STATED EXERCISE
Reproduce the Spark pull request below in full, word for word.

begin SOURCE EXCERPT

[SPARK-51265][SQL][SS] Throw proper error for eagerlyExecuteCommands containing streaming source marker #50015

HeartSaVioR · 2025-02-20T05:41:15Z

What changes were proposed in this pull request?

This PR checks whether the logical plan contains streaming source marker when eagerlyExecutedCommands are about to be executed. Here, the meaning of streaming source marker is a placeholder which will be materialized during microbatch planning. That means, if the plan has such a marker, the source is not materialized hence unable to read from that source.

This is easily triggered when user constructs the plan for the command (e.g. df.write.saveToTable), which includes df.readStream, or indirect reference (temp view against df.readStream).

This has to be caught by UnsupportedOperationChecker.checkBatch (which is called from QueryExecution.assertSupported), but if the query is a command which is meant to be eagerly executed, it throws an error before reaching to the code path, and the error is cryptic (either StackOverflowError, or AnalysisException but InternalError).

We should provide the proper error message to tell user that they have to fix their query.

Why are the changes needed?

Without the fix, StackOverflowError, or AnalysisException but InternalError is thrown for user's fault query.

Does this PR introduce any user-facing change?

Yes, we will provide clearer error (though TODO to be clarified for error class) for the error.

How was this patch tested?

New UT.

Was this patch authored or co-authored using generative AI tooling?

No.

…containing streaming source

HeartSaVioR · 2025-02-20T05:48:48Z

cc. @cloud-fan @viirya Would you mind taking a look? Thanks!

end SOURCE EXCERPT
begin DATA EXTRACT

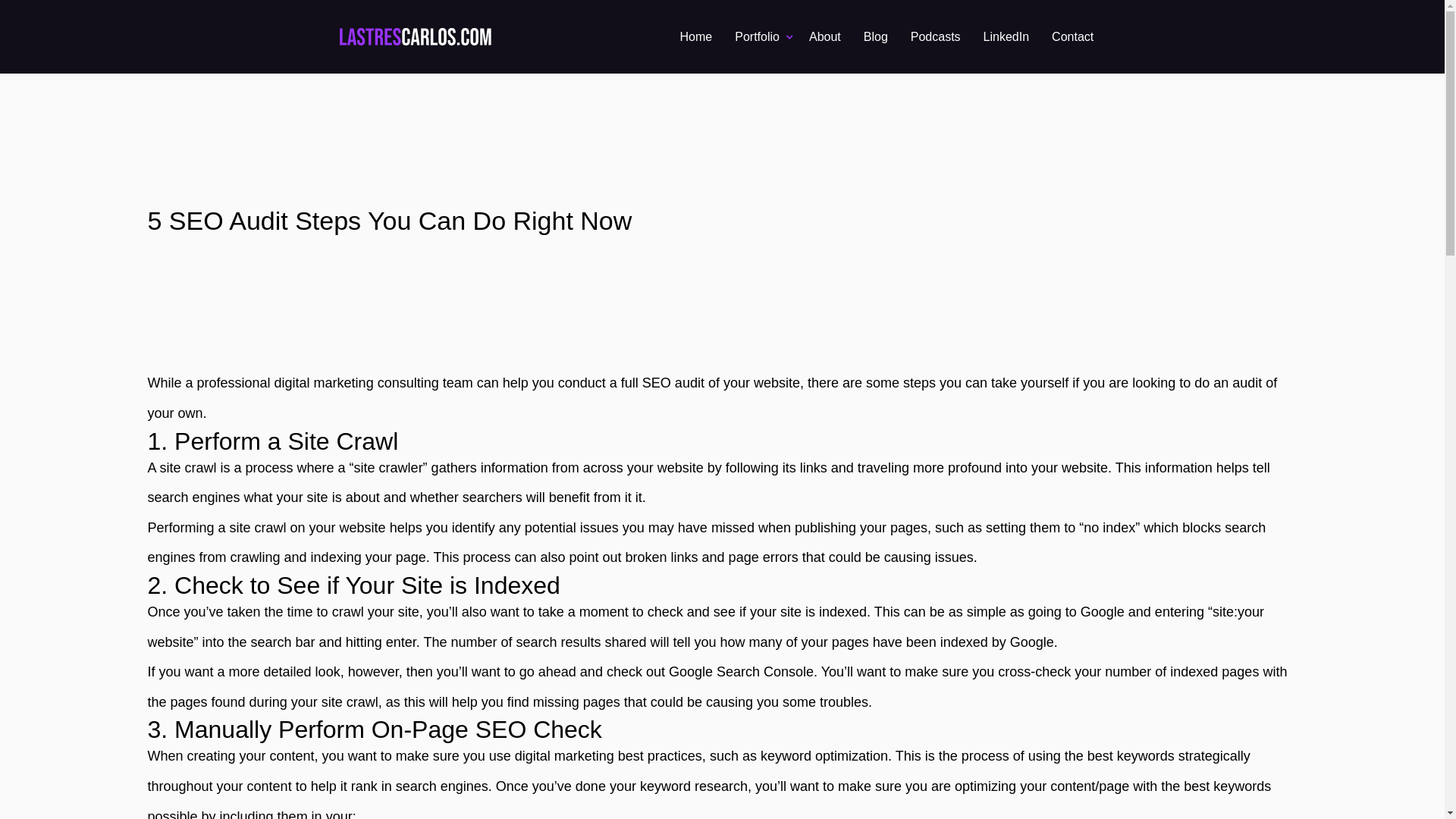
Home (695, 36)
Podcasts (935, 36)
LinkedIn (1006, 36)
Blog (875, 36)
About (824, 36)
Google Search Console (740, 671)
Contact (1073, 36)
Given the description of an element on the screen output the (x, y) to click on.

end DATA EXTRACT

SOLUTION
[SPARK-51265][SQL][SS] Throw proper error for eagerlyExecuteCommands containing streaming source marker #50015

HeartSaVioR · 2025-02-20T05:41:15Z

What changes were proposed in this pull request?

This PR checks whether the logical plan contains streaming source marker when eagerlyExecutedCommands are about to be executed. Here, the meaning of streaming source marker is a placeholder which will be materialized during microbatch planning. That means, if the plan has such a marker, the source is not materialized hence unable to read from that source.

This is easily triggered when user constructs the plan for the command (e.g. df.write.saveToTable), which includes df.readStream, or indirect reference (temp view against df.readStream).

This has to be caught by UnsupportedOperationChecker.checkBatch (which is called from QueryExecution.assertSupported), but if the query is a command which is meant to be eagerly executed, it throws an error before reaching to the code path, and the error is cryptic (either StackOverflowError, or AnalysisException but InternalError).

We should provide the proper error message to tell user that they have to fix their query.

Why are the changes needed?

Without the fix, StackOverflowError, or AnalysisException but InternalError is thrown for user's fault query.

Does this PR introduce any user-facing change?

Yes, we will provide clearer error (though TODO to be clarified for error class) for the error.

How was this patch tested?

New UT.

Was this patch authored or co-authored using generative AI tooling?

No.

…containing streaming source

HeartSaVioR · 2025-02-20T05:48:48Z

cc. @cloud-fan @viirya Would you mind taking a look? Thanks!